Jackson’s 10% damages increase could hit insurer’s 2012 results

Money

Direct Line Group faces a pre-tax hit of between £30m and £45m to its 2012 results if the ABI fails to overturn a recent Court of Appeal decision, according to their prospectus for listing on the stock exchange released today.

The issue centres on the 10% increase in general damages which will be implemented when the Legal Aid, Sentencing and Punishment of Offenders Act (LASPO) comes into force in April 2013.

Direct Line originally assumed that the 10% increase would only apply to new claims made after 1 April 2013.

However, the prospectus says the Court of Appeal’s decision in the Simmons v Castle case in July stipulates that the 10% increase will apply to all claims settled after 1 April 2013, regardless of when the claim was made.
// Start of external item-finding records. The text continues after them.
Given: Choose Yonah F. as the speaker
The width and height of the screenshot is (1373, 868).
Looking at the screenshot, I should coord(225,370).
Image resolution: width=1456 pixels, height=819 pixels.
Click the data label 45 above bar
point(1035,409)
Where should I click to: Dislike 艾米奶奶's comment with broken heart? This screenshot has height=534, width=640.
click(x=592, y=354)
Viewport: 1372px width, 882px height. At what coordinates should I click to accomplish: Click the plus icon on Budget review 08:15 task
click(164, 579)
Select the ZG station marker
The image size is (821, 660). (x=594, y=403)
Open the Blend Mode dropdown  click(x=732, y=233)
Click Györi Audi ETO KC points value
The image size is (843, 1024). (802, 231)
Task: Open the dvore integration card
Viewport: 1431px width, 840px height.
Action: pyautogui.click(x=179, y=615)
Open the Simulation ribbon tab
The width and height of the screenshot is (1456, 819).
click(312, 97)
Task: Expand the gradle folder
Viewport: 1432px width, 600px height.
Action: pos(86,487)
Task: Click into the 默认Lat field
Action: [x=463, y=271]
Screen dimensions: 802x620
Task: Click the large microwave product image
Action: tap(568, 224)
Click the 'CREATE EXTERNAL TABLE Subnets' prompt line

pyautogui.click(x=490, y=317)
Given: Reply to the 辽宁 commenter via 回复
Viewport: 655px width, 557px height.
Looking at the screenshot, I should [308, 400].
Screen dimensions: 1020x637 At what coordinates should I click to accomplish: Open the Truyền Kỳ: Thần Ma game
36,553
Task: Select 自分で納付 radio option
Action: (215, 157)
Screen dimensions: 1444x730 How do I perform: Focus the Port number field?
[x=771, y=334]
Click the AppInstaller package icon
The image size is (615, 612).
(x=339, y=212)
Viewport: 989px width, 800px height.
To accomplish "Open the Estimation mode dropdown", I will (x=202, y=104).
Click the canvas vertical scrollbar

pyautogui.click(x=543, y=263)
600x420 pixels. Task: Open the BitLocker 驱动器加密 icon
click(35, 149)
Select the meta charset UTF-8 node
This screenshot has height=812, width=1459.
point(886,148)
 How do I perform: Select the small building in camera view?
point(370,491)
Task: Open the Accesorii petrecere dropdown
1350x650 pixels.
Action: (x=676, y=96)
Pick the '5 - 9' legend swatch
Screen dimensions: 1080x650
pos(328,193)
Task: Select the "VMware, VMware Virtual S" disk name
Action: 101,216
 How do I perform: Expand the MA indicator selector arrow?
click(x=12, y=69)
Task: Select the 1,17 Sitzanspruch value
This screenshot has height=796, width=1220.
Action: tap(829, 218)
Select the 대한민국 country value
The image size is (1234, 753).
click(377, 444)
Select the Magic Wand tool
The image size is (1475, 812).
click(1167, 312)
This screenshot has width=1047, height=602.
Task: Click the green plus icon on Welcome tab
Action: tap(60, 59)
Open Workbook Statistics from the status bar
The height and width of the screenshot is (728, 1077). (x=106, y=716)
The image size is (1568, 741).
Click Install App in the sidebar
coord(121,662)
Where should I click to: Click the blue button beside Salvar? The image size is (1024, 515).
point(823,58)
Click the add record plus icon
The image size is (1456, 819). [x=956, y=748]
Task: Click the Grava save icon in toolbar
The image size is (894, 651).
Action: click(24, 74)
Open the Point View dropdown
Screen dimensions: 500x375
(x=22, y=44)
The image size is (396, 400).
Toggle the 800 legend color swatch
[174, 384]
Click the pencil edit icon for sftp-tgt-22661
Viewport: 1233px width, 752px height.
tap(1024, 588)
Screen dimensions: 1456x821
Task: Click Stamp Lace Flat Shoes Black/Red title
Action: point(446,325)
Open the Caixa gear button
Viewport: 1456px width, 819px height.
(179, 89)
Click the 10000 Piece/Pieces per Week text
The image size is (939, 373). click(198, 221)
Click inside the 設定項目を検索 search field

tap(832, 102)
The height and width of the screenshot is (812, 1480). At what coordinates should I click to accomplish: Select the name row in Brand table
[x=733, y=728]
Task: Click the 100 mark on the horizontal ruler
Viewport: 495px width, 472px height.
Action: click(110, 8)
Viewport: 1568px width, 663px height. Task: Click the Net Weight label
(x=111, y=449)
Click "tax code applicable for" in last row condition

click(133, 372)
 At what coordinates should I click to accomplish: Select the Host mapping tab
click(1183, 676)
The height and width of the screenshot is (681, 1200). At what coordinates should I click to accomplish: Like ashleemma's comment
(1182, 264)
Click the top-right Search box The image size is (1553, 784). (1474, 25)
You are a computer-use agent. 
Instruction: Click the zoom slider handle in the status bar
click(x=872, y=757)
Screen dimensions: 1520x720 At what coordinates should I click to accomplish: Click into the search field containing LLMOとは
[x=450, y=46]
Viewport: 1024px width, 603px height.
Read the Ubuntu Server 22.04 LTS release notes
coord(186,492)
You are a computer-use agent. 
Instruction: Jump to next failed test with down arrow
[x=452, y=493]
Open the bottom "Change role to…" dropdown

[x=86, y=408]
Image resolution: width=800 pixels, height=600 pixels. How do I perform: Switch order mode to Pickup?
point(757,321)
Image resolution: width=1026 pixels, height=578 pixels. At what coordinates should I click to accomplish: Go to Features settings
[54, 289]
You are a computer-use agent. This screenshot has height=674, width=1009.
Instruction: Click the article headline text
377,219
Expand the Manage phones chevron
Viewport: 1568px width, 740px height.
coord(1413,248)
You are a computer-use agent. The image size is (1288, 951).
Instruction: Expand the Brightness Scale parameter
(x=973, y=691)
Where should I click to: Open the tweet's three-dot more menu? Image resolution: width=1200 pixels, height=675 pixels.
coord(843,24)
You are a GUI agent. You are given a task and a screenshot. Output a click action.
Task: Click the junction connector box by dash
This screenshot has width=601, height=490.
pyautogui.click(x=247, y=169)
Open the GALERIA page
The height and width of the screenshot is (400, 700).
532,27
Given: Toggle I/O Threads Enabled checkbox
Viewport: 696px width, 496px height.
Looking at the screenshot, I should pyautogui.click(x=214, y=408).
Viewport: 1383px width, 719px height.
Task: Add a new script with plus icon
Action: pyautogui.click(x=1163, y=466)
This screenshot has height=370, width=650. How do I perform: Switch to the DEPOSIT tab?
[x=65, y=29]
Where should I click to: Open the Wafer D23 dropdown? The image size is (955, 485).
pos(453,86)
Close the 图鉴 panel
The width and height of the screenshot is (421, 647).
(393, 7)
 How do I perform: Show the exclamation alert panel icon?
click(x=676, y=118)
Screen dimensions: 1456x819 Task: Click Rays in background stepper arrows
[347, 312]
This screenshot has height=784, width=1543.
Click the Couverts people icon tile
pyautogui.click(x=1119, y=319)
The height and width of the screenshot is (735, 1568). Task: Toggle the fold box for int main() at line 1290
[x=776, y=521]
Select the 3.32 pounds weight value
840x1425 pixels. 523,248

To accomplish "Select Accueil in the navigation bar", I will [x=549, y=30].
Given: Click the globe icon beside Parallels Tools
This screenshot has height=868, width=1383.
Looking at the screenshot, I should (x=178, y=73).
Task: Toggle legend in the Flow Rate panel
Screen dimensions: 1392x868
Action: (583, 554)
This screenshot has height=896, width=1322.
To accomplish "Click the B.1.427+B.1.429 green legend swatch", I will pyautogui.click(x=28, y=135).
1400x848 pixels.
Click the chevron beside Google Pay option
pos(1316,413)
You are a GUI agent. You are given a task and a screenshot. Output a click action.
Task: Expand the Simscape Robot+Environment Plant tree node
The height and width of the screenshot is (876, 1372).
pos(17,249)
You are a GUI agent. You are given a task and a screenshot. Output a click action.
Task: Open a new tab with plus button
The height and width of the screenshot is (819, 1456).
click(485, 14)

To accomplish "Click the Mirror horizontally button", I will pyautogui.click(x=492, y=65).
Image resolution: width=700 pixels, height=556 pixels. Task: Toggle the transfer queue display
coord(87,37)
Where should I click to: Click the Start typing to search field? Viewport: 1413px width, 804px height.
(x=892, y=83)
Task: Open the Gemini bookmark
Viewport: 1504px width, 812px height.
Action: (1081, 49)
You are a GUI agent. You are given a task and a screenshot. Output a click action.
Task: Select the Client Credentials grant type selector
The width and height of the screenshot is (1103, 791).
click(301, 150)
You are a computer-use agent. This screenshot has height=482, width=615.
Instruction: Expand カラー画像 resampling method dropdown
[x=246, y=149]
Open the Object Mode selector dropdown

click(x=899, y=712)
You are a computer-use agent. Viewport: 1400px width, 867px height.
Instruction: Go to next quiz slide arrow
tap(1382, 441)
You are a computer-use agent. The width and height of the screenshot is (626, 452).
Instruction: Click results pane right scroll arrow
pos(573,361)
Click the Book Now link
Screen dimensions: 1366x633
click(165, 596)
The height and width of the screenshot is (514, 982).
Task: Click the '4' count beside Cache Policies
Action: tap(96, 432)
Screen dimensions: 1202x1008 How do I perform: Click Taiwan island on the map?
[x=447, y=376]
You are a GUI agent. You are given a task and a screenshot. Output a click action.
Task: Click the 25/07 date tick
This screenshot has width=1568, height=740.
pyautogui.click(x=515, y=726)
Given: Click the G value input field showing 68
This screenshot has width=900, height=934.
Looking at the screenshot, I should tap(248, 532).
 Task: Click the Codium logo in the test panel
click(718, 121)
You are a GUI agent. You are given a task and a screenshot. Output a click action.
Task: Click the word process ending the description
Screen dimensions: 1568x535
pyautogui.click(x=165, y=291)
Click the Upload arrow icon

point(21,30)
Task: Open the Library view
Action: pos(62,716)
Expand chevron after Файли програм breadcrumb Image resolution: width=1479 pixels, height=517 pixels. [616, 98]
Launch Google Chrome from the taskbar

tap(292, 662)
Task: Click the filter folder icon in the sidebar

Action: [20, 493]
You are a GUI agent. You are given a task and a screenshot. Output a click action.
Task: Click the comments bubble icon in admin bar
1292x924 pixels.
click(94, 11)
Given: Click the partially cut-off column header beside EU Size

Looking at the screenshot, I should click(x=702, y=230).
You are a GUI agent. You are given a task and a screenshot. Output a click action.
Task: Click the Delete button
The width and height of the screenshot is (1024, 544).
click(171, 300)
The ABI has applied to the Court to reconsider its decision. But Direct Line said in the document that if the court does not amend its decision, its 2012 results could face a hit of between £30m and £40m.

If this happens, Direct Line will recognise the majority of the expense in the third quarter.

The company said in its IPO prospectus: “If the Court reverses its original decision, this impact will not arise, although it is also possible that the Court may implement a compromise position, which would result in a lesser impact. Given the current uncertainty, the above estimates do not include mitigating actions, if any, that may be available to the Group.”

Direct Line priced its pending IPO today at between 160p and 195p a share. The insurer’s shares will start trading on the London Stock Exchange on an unconditional basis on 16 October.